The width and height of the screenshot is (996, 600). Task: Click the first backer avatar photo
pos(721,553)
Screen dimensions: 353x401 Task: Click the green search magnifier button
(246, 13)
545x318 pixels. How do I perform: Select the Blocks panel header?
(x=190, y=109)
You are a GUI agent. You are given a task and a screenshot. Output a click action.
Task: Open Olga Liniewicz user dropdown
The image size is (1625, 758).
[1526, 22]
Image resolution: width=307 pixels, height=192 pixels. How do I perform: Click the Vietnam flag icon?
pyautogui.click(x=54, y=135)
==
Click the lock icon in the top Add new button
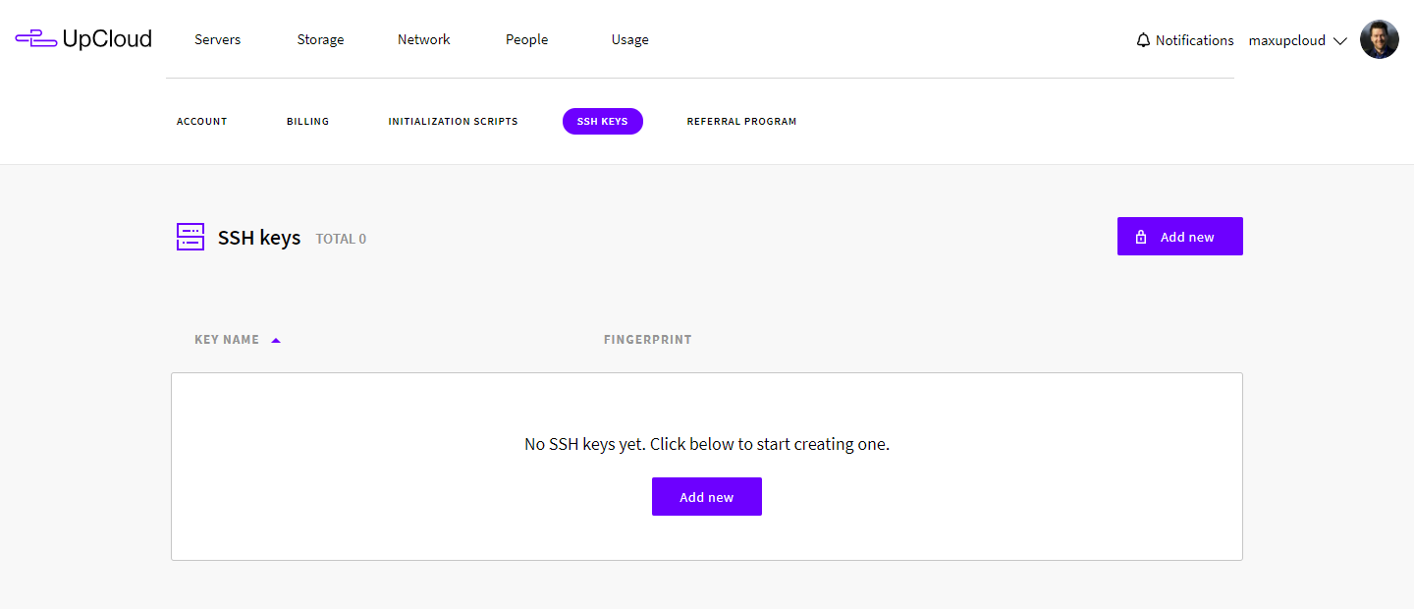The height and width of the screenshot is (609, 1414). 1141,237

Problem requirements
Taking the lines above, repeat exactly those from the line that contains "Screen dimensions: 353x401" through the line that contains "You are a GUI", and both of those lines as well. Include nothing else.

Written reply
Screen dimensions: 353x401 Task: Click the green search magnifier button
(246, 13)
545x318 pixels. How do I perform: Select the Blocks panel header?
(x=190, y=109)
You are a GUI agent. You are given a task and a screenshot. Output a click action.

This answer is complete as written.